Repeat word for word, please, only the lines from the one that includes "Task: Click the red search magnifier icon" through the final line of the data.

•••••

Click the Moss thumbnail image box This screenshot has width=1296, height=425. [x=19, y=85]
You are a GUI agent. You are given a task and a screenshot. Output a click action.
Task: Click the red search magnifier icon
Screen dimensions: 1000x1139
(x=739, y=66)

•••••

▶ **RESPONSE TO THIS EXERCISE**:
Task: Click the red search magnifier icon
Screen dimensions: 1000x1139
(x=739, y=66)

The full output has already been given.